Requirement
Exactly retype the lines below from the one containing "You are a GUI" through the end of the listing. Leave pictures out.

Information given
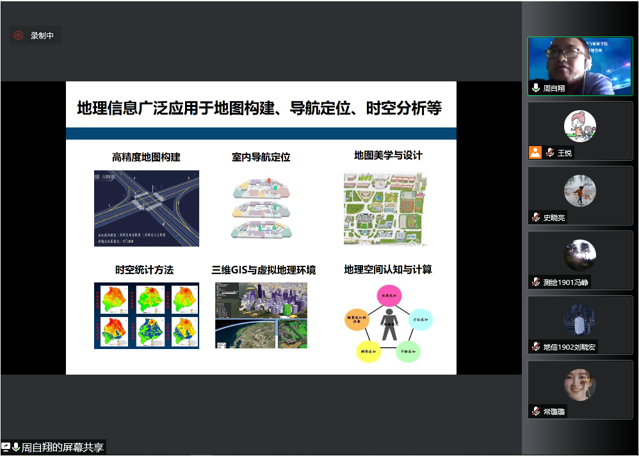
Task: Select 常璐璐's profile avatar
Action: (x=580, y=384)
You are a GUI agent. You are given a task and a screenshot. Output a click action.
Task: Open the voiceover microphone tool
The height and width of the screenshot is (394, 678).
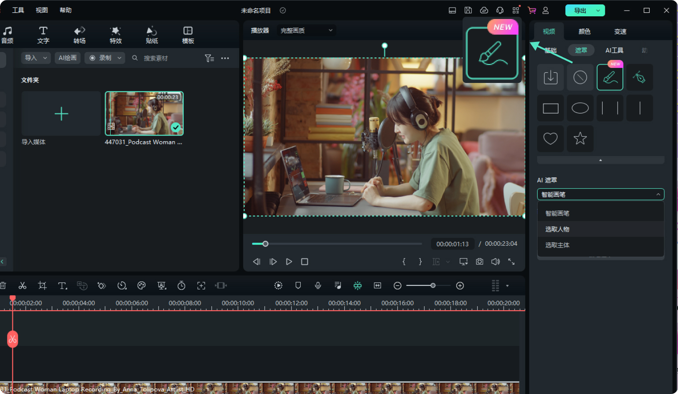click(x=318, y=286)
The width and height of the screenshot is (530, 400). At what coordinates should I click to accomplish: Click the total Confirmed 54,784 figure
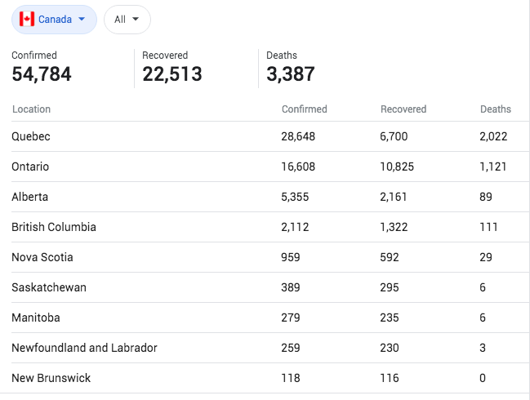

Solution to the exercise
You are a GUI agent. You are given a task and a screenshot. Output a click action.
Task: Open the voiceover microphone tool
The height and width of the screenshot is (394, 678).
click(x=318, y=286)
The width and height of the screenshot is (530, 400). At what coordinates should I click to accomplish: Click the total Confirmed 54,784 figure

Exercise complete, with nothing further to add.